Prima o poi succede a tutti: compare il messaggio che avvisa che lo spazio sullo smartphone è quasi terminato. La reazione più comune è iniziare a eliminare foto, video e applicazioni, salvo poi pentirsene qualche minuto dopo. In realtà, nella maggior parte dei casi non è necessario rinunciare ai propri contenuti. Bastano alcuni accorgimenti per recuperare diversi gigabyte e far tornare il telefono fluido, senza perdere dati importanti.
Foto e video: sono loro a occupare più spazio
Nella maggior parte degli smartphone la memoria viene consumata soprattutto dalla galleria fotografica. Tra immagini in alta risoluzione e video registrati in 4K, bastano pochi mesi per riempire decine di gigabyte. Una soluzione semplice consiste nell’affidarsi ai servizi cloud come Google Foto, iCloud o OneDrive. Dopo aver completato il backup, è possibile liberare spazio sul dispositivo mantenendo comunque tutte le immagini disponibili online.
Sugli iPhone basta attivare l’opzione “Ottimizza spazio iPhone” nelle impostazioni di iCloud Foto: il dispositivo conserverà versioni leggere delle immagini, scaricando gli originali solo quando necessario.
Su Android, invece, Google Foto permette di eseguire automaticamente il backup e, una volta completato, offre la funzione “Libera spazio”, che elimina dal telefono esclusivamente i file già archiviati nel cloud.

La cache cresce senza farsi notare
Molte applicazioni salvano continuamente file temporanei per caricarsi più velocemente. Browser, social network e piattaforme di streaming possono accumulare centinaia di megabyte di cache senza che l’utente se ne accorga. Svuotarla è uno dei modi più rapidi per recuperare memoria e non comporta la perdita di account, impostazioni o contenuti personali. Su Android l’operazione si esegue entrando nelle impostazioni dell’app e selezionando “Svuota cache”, facendo attenzione a non confondere questa voce con “Cancella dati“, che invece azzera completamente l’app.
Su iPhone non esiste un comando universale: per alcune applicazioni la soluzione più efficace resta disinstallarle e reinstallarle, eliminando così anche i file temporanei accumulati.

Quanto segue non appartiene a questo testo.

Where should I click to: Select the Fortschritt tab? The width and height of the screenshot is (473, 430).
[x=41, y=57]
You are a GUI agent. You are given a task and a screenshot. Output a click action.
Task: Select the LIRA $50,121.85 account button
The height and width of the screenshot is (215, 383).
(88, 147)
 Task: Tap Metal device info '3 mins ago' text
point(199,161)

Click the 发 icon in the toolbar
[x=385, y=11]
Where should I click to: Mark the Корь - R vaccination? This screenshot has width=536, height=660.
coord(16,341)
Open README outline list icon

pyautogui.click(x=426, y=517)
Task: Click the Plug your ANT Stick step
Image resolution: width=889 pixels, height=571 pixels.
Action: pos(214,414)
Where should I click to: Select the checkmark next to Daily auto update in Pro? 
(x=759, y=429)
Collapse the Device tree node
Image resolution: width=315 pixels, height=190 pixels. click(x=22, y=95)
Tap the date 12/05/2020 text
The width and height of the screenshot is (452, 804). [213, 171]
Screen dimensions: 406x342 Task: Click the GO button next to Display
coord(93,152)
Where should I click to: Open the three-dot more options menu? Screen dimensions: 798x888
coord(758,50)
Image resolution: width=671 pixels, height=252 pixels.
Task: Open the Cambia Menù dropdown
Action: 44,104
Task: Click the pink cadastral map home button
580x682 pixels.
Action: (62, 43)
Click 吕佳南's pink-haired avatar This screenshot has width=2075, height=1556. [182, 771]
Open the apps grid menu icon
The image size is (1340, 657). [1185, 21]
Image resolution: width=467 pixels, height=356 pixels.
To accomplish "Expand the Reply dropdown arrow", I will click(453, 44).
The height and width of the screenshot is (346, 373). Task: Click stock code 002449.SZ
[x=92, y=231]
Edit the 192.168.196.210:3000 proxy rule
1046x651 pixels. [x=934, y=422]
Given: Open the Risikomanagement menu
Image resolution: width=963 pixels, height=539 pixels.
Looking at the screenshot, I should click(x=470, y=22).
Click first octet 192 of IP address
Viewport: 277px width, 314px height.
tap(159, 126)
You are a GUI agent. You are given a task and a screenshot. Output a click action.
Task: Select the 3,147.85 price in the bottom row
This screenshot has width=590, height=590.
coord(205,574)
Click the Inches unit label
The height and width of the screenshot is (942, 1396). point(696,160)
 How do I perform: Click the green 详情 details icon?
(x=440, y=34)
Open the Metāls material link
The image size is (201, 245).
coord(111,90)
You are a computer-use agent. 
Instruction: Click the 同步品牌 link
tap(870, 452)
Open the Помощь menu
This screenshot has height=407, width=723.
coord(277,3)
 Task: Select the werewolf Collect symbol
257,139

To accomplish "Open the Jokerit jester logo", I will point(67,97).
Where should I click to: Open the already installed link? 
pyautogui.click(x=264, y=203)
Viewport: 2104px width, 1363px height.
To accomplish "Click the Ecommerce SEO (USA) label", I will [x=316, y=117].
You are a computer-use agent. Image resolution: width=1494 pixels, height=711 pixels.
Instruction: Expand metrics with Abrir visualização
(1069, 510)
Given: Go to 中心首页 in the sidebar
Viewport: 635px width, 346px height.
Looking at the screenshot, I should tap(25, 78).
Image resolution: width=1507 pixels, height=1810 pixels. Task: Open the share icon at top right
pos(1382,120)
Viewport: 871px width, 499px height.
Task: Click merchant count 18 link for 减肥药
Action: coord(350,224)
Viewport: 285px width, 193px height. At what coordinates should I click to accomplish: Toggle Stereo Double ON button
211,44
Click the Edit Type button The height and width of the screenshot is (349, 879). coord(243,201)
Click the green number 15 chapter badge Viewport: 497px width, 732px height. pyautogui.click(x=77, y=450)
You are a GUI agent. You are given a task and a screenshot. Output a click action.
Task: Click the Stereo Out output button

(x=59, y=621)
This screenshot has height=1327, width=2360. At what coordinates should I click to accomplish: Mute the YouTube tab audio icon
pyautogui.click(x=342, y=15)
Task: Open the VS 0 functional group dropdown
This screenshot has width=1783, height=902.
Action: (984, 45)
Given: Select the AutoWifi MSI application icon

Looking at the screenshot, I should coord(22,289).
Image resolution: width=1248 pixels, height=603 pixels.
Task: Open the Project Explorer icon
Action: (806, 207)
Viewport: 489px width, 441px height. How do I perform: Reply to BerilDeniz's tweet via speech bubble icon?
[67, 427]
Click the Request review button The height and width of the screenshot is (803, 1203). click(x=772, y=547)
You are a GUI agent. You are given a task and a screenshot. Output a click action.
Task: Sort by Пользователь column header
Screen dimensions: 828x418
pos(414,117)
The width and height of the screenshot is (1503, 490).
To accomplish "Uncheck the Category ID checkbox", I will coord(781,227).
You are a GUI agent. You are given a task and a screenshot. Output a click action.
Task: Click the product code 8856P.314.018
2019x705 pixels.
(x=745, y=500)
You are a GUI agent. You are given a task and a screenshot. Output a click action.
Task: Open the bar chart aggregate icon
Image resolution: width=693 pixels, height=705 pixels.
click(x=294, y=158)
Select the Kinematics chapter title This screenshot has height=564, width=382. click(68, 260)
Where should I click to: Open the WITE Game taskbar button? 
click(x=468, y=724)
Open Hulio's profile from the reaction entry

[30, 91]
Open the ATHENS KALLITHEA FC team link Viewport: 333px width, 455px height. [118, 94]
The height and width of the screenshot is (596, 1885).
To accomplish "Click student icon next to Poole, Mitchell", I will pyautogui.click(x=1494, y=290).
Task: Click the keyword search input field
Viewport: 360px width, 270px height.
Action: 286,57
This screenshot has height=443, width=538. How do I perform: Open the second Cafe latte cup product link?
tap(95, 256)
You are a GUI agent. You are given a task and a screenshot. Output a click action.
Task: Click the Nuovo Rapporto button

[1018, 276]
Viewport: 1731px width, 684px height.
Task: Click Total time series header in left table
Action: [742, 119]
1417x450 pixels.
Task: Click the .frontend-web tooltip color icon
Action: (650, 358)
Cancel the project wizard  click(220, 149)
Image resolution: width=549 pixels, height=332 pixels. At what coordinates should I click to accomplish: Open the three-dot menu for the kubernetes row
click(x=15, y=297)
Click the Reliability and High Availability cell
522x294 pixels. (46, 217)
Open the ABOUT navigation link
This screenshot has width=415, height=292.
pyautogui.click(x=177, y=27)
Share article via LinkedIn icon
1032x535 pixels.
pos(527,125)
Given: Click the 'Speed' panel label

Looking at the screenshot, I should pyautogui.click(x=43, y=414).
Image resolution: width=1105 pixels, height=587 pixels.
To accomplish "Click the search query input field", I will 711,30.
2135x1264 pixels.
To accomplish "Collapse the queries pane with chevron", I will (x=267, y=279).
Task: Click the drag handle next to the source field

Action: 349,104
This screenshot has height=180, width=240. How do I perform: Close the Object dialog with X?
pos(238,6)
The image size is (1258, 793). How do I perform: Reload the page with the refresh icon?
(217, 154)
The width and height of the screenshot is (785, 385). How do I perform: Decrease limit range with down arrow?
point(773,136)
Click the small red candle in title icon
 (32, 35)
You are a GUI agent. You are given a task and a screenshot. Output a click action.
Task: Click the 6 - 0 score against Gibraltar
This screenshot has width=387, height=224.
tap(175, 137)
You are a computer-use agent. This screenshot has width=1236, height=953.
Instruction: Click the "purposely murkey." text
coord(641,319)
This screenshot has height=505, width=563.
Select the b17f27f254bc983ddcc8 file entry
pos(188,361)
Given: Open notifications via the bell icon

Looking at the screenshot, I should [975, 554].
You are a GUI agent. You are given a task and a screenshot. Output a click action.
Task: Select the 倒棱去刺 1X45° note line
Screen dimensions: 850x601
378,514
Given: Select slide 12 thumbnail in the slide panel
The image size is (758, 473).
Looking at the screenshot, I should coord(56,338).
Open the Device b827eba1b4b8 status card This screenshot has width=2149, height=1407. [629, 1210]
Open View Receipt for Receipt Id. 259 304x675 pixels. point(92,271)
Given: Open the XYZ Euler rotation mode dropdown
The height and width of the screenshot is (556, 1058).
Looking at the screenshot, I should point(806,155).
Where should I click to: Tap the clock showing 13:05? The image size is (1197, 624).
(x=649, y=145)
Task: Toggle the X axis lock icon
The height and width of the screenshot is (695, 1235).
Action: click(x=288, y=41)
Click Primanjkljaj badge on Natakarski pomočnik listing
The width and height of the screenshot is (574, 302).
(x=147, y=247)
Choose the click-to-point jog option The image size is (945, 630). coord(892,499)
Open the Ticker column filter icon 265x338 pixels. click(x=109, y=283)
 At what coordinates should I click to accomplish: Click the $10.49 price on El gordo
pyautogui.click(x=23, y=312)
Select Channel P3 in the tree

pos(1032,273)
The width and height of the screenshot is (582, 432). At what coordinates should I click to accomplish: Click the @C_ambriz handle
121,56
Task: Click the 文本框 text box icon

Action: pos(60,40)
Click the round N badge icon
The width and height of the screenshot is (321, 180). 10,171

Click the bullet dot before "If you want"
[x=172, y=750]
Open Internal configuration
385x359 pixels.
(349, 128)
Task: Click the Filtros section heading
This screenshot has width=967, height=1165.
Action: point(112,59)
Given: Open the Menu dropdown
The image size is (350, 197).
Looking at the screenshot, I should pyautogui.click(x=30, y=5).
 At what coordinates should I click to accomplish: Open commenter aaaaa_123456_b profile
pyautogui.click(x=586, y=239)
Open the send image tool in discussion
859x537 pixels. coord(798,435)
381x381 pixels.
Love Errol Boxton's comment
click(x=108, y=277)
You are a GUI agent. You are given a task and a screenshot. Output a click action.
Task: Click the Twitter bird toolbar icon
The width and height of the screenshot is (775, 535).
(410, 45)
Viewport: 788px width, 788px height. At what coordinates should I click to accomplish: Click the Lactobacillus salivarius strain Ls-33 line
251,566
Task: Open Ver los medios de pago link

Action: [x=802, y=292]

I file duplicati possono occupare più spazio del previsto
Screenshot ripetuti, foto in raffica, immagini ricevute più volte su WhatsApp o video salvati in cartelle diverse finiscono spesso per occupare memoria inutilmente. Apple integra già nell’app Foto una funzione che individua automaticamente le immagini duplicate e consente di unirle o eliminarle con pochi tocchi.
Su Android lo stesso lavoro può essere svolto da Files by Google, che individua non solo i doppioni, ma anche screenshot datati e file scaricati che non vengono più utilizzati.
Download offline: utili, ma spesso dimenticati
Playlist di Spotify, serie TV di Netflix, video di YouTube o podcast scaricati per un viaggio possono restare nella memoria del telefono per mesi senza essere più aperti. Se disponi di una connessione stabile, conviene controllare periodicamente la sezione dei download delle varie applicazioni ed eliminare i contenuti che non servono più. Potranno sempre essere scaricati nuovamente in qualsiasi momento.
Le app inutilizzate occupano spazio senza accorgersene
Anche le applicazioni installate e mai aperte contribuiscono a riempire la memoria. Su iPhone è disponibile la funzione “Scarica app inutilizzate“, che rimuove automaticamente l’app mantenendo però documenti e impostazioni.
Se un giorno servirà di nuovo, basterà reinstallarla per ritrovare tutto esattamente com’era. Su Android conviene invece ordinare le applicazioni in base allo spazio occupato o all’ultimo utilizzo. In questo modo è più semplice individuare quelle che non vengono più aperte e decidere se disinstallarle.
Bastano pochi minuti per recuperare diversi gigabyte
Quando compare l’avviso di memoria quasi piena non è necessario fare pulizia in modo drastico. Eliminare la cache, spostare foto e video nel cloud, rimuovere i file duplicati e controllare download e applicazioni inutilizzate permette spesso di recuperare molto spazio senza rinunciare a ciò che conta davvero. Un controllo ogni tanto è sufficiente per mantenere lo smartphone veloce e con memoria sempre disponibile.